Real examples of medication errors missed by traditional systems, identified by MedAware.
Antipsychotics for Hypertension
While hospitalized, an 85-year-old man was meant to receive Tritace (ramipril) to help manage his high blood pressure. Instead, he was prescribed a similarly named drug, Taroctyl (chlorpromazine), which is an antipsychotic. Recognizing the inconsistency with the patient’s clinical profile, MedAware identified and alerted the care team of the error and the order was canceled.
If given, the patient would have been exposed to adverse effects of antipsychotic drugs, such as seizures and sedation, while still suffering from hypertension and its consequences.
Opioid for Dematitis
While hospitalized a 3-year-old boy was meant to receive the medication, methotrexate, for his chronic atopic dermatitis. Instead, the physician mistakenly prescribed the opioid, methadone. MedAware identified the mistake and the physician promptly canceled the order.
If given, the child may have suffered from dangerous adverse effects of opioids, including respiratory depression and coma.
Fentanyl: IV or Patch?
A 68-year-old man with metastatic lung cancer was treated in the emergency room for shortness of breath and back pain. The physician meant to prescribe a fentanyl dermal patch to relieve his pain. Mistakenly, the patient was prescribed intravenous fentanyl, which is used for sedation. MedAware identified the mistake and the order was promptly canceled.

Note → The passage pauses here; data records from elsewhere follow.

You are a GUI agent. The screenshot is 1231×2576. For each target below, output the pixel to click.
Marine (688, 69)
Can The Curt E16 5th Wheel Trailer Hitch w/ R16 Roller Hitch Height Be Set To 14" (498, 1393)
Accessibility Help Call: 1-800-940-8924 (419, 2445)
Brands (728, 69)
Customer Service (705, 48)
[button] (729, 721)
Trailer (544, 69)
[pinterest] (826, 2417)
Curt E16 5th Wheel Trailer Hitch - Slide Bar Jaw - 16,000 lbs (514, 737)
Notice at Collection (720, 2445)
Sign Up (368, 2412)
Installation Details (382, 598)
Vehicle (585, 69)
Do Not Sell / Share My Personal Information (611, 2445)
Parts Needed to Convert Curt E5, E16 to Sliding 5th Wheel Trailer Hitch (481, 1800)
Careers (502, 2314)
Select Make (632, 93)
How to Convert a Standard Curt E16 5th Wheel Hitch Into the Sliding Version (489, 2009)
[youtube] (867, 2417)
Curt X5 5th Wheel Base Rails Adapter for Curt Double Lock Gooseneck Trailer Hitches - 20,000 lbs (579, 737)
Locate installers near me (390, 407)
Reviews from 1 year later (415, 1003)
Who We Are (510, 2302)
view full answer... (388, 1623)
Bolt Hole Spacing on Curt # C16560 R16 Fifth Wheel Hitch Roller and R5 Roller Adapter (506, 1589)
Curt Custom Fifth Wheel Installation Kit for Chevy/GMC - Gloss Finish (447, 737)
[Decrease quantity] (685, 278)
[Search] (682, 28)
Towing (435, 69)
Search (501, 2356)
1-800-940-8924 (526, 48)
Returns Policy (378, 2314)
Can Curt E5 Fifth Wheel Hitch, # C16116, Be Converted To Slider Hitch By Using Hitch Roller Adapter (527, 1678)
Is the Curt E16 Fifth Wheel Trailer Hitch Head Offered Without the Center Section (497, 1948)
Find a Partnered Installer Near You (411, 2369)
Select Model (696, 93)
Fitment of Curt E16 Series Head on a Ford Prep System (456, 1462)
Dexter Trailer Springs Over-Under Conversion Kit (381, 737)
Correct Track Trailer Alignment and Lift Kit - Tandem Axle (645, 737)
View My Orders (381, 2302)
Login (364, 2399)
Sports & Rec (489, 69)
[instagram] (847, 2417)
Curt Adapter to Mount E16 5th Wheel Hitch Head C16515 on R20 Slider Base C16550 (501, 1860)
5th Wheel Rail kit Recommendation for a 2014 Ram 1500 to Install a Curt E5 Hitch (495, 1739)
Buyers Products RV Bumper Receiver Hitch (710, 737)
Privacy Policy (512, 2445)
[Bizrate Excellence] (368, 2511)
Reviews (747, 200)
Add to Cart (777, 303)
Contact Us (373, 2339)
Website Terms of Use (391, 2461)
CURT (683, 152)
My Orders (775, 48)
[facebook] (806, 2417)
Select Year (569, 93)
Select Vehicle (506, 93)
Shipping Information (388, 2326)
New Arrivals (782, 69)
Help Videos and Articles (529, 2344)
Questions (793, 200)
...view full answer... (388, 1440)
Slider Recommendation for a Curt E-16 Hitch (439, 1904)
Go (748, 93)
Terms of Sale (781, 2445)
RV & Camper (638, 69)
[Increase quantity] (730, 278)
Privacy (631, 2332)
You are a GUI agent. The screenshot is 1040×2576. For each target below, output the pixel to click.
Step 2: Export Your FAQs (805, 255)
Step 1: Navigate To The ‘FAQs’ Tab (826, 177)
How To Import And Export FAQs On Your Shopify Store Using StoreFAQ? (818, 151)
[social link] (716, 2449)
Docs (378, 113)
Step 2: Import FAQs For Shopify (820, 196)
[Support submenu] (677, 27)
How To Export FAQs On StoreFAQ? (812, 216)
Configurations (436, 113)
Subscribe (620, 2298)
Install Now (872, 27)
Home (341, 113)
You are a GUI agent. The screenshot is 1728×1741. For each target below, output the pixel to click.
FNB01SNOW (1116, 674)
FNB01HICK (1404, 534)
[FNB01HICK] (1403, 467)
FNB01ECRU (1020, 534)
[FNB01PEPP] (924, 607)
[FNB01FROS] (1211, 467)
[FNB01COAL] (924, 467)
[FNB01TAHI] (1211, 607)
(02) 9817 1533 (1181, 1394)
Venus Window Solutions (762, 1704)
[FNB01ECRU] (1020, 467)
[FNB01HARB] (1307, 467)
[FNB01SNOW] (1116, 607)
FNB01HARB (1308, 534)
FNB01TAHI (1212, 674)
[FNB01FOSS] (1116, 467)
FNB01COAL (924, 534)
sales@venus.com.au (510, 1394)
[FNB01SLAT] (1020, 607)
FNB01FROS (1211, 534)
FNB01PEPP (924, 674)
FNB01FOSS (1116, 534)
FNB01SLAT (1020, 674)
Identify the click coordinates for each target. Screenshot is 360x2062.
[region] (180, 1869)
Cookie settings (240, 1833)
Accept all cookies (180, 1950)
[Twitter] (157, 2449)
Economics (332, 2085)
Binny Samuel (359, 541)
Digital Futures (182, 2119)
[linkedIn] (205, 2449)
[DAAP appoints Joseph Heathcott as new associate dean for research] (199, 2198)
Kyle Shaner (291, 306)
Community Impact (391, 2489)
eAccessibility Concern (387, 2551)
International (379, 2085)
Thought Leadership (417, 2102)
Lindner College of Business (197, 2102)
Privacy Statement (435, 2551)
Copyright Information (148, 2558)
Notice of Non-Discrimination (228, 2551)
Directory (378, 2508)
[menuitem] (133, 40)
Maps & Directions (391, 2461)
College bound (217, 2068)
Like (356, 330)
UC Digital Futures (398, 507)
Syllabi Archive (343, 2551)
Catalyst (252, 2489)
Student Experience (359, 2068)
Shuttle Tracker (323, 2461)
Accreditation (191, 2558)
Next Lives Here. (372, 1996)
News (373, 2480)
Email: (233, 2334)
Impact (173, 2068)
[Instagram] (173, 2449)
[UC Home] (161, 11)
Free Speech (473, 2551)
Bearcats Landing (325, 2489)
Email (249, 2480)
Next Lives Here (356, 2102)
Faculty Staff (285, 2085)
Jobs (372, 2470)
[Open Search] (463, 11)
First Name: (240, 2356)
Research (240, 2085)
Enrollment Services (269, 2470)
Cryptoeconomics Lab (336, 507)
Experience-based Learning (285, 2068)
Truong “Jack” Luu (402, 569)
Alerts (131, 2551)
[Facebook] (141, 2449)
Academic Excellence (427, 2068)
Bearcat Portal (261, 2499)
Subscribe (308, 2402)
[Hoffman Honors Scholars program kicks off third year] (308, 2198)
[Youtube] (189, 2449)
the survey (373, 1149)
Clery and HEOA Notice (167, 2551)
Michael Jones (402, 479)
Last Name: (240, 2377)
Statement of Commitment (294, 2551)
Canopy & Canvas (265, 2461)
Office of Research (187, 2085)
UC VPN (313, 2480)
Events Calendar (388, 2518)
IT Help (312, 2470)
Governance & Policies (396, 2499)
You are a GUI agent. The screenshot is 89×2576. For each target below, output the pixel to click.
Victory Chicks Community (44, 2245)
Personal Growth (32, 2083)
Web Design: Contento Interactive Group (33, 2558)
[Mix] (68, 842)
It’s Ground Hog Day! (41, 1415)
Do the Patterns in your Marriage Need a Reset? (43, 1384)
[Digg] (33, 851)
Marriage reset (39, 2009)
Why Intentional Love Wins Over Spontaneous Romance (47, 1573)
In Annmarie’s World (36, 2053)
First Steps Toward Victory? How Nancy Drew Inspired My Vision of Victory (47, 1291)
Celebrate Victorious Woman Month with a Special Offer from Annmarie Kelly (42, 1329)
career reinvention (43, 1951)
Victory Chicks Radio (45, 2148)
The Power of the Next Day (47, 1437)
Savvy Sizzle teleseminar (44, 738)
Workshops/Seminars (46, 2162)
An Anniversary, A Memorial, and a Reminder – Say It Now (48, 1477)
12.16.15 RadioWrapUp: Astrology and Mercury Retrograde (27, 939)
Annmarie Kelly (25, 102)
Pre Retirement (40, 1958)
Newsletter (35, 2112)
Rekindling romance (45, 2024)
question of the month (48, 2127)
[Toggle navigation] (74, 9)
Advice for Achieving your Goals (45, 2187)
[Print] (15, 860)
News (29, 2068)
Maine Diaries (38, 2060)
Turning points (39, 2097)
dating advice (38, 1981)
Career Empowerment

If given to non-ventilated patients, intravenous fentanyl may cause severe respiratory depression and even death.
Monitoring High Potassium
While prepping for prostate surgery, a 74-year-old man was prescribed a routine fluid regimen, which contained potassium. However, the patient’s chart noted that he already had dangerously high blood potassium levels. MedAware identified what could have been a hazardous mistake, and the medical order was promptly canceled by the physician.
If given, the patient would have suffered from extremely high potassium levels, which can cause serious heart rate irregularities and death.
Preventing Blood Loss
A 4-month-old was admitted to the hospital for a crucial heart procedure. Prior to surgery, an order should have been placed for Hexakapron (tranexamic acid), a blood-clotting agent, to prevent excessive blood loss. Instead, he was mistakenly ordered the chemotherapy drug, Hexalen (altretamine). MedAware identified that the drug was inconsistent with the patient’s clinical profile and promptly canceled the order before being given.
If given, it could have resulted in severe blood loss during the operation, while also exposing the infant to the adverse effects of chemotherapy.